Ostatnia aktualizacja: 17 kwietnia 2020

Sankcja za nielegalne urządzanie gier na automatach może być nałożona na więcej niż jedną firmę. Nie oznacza to jednak, że urzędnicy mogą automatycznie i dowolnie rozszerzać krąg tych, których mogą ukarać.

Spór w sprawie dotyczył kar za nielegalne automaty do gier tzw. jednorękich bandytów. Kłopoty dwóch ukaranych zaczęły się w październiku 2014 r. Wtedy celnicy przeprowadzili w jednym z lokali kontrolę przestrzegania przepisów o grach hazardowych. Stwierdzili, że na miejscu jest automat do gier – własność spółki z Wrocławia. Sprzęt był gotowy do użytku w momencie rozpoczęcia kontroli. Automat nie miał też urzędowych poświadczeń rejestracyjnych. Kontrolujący ustalili, że przedsiębiorcę, który prowadził w lokalu działalność łączyła ze spółką-właścicielką urządzenia umowa. Ten na jej podstawie wynajął 3 m.kw.lokalu dla jednorękiego bandytę. Kontrolerzy potwierdzili, że automat spełnia definicyjne przesłanki gier na automatach. To, że automat umożliwia rozgrywanie gier o pieniądze i rzeczy potwierdziły opinie biegłych sporządzone w postępowaniu o wymierzenie kary za urządzanie gier na automatach poza kasynem.

Właściciel lokalu został ukarany 12 tys. zł. Mógł on bowiem zostać uznany za urządzającego gry hazardowe. Niewątpliwie udostępnił odpłatnie miejsce w lokalu, stwarzając warunki do zorganizowania niezgodnej z prawem działalności w zakresie hazardu oraz czerpał z tego zysk. Osobna kara została nałożona na właścicielkę automatu, czyli spółkę.

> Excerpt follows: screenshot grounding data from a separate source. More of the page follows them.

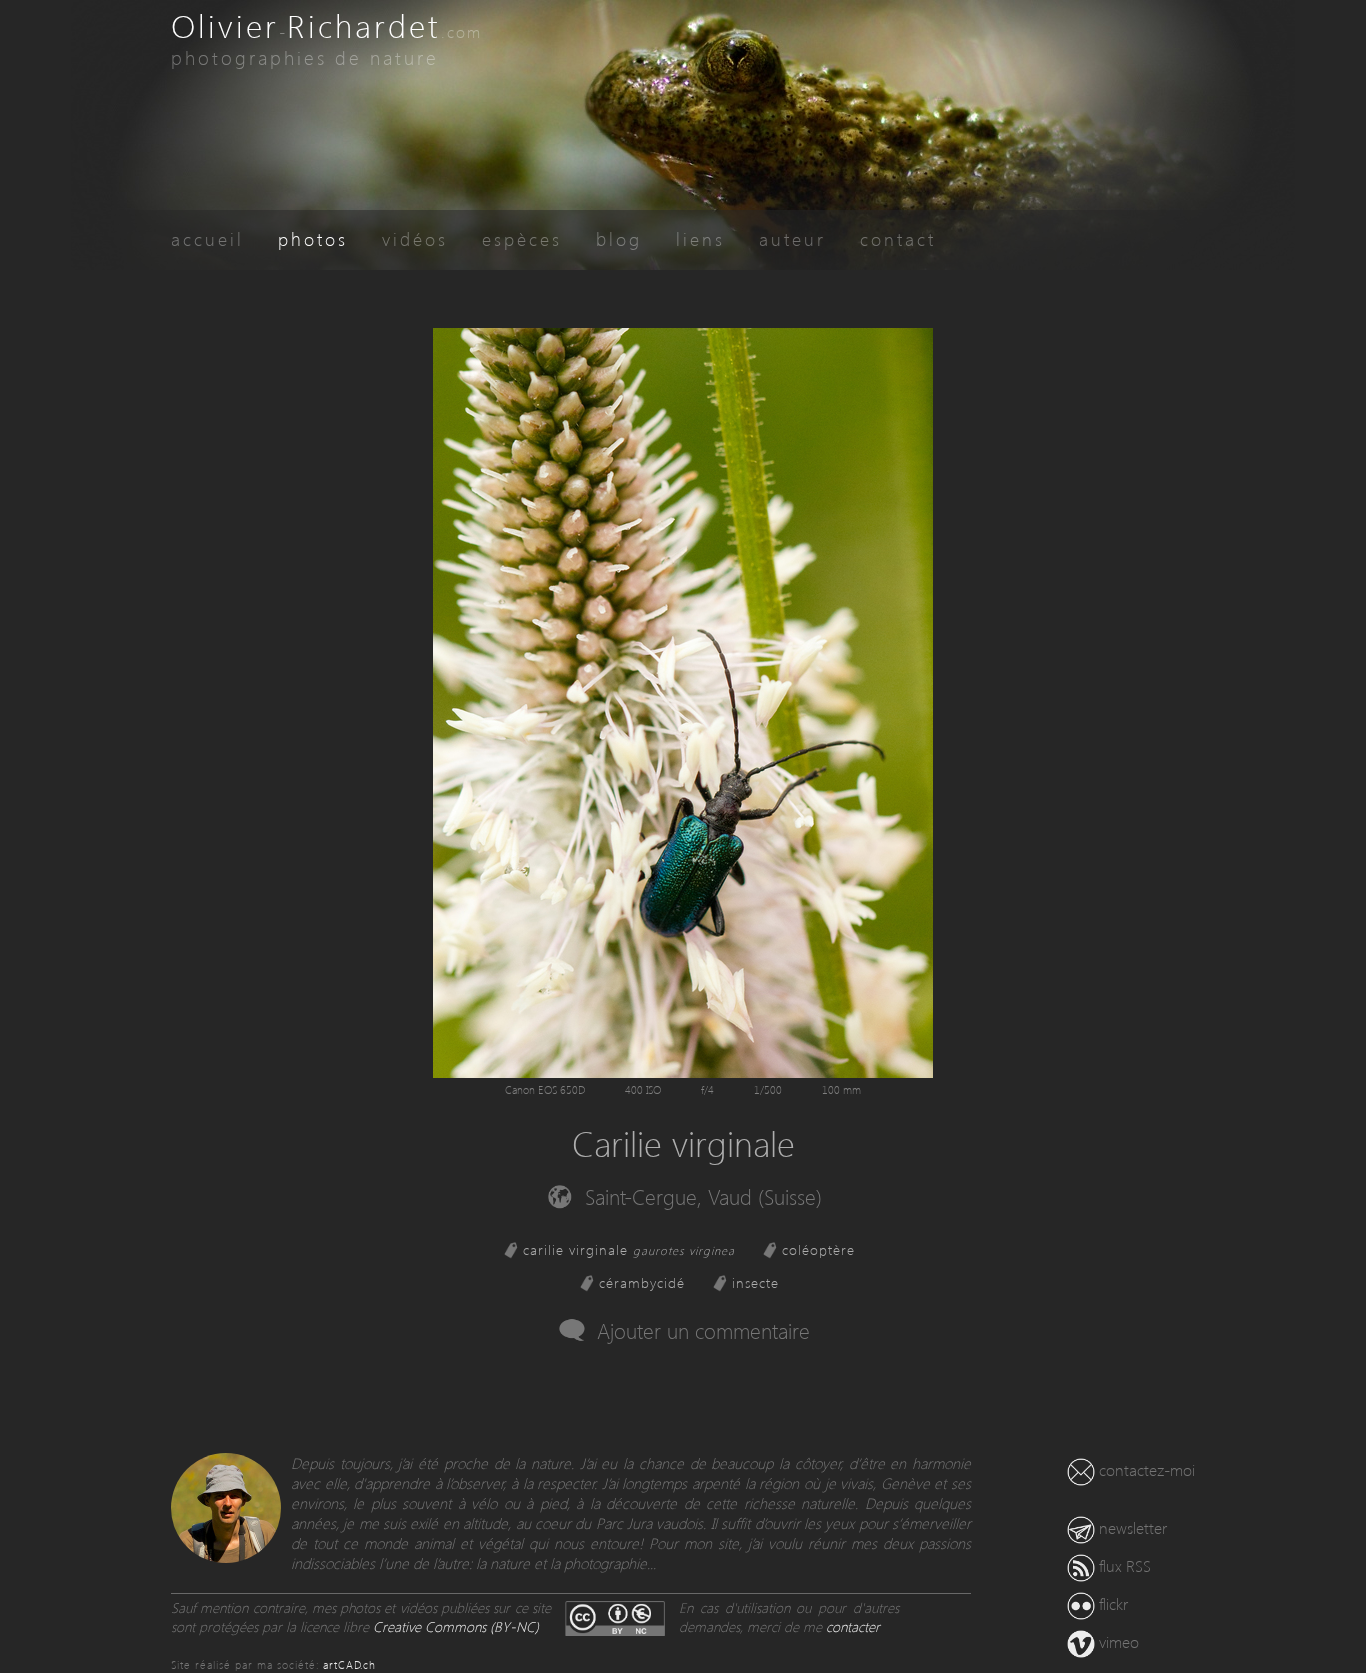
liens (700, 238)
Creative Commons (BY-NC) (456, 1626)
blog (619, 238)
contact (898, 238)
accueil (207, 238)
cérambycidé (642, 1282)
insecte (755, 1282)
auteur (792, 238)
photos (313, 238)
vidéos (415, 238)
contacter (853, 1626)
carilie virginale (629, 1249)
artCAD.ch (349, 1664)
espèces (522, 238)
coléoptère (818, 1249)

Sprawa kary dla właściciela lokalu w którym wykryto nielegalny automat trafiła na wokandę. Wojewódzki Sąd Administracyjny we Wrocławiu uwzględnił jego skargę.

WSA podzielił ustalenia i wnioski o hazardowym charakterze gier na spornym automacie. Przypomniał, że sankcją w postaci kary pieniężnej objęty jest podmiot, któremu można przypisać status „urządzającego gry hazardowe”. Co prawda samo pojęcie „urządzającego gry” nie zostało zdefiniowane. Sąd zauważył, że głównym powodem uznania skarżącego za taki podmiot była umowa najmu z właścicielem automatu do gier, czyli udostępnienie odpłatnie miejsca w lokalu, stwarzające warunki do zorganizowania niezgodnej z prawem działalności i czerpania z tego zysku.

Samo wynajęcie lokalu to za mało

W przekonaniu WSA nie dowodzi to, że skarżący faktycznie był podmiotem „urządzającym gry”. W jego ocenie treść umowy najmu powierzchni nie daje podstaw do stwierdzenia, że strony porozumiały się co do wspólnej eksploatacji urządzeń do gier rozrywkowych. Z umowy tej wynika jedynie, że skarżący zobowiązał się wydzierżawić właścicielowi automatów część powierzchni swojego lokalu pod instalację automatu do gier, który będzie wykorzystywany i eksploatowany przez najemcę. Z tego tytułu przysługiwał mu comiesięczny czynsz w wysokości 60 proc. przychodu z gier (rozumianego jako różnica pomiędzy wpłatami i wypłatami z automatu). WSA podkreślił, że sam fakt wynajęcia (wydzierżawienia, użyczającemu czy też udostępnienia) lokalu innemu podmiotowi, w celu prowadzenia przez niego działalności gospodarczej z wykorzystaniem automatów do gier hazardowych nie przesądza jeszcze o możliwości przypisania wynajmującemu statusu podmiotu „urządzającego gry”. Żaden z przepisów ustawy nie zakazuje zwierania umów, na podstawie których inny podmiot takie gry będzie urządzał (ani nie penalizuje tego rodzaju zachowań). Zdaniem sądu konieczna jest przynajmniej jakaś forma aktywnego udziału w przedsięwzięciu polegającym na organizowaniu i oferowaniu gier hazardowych.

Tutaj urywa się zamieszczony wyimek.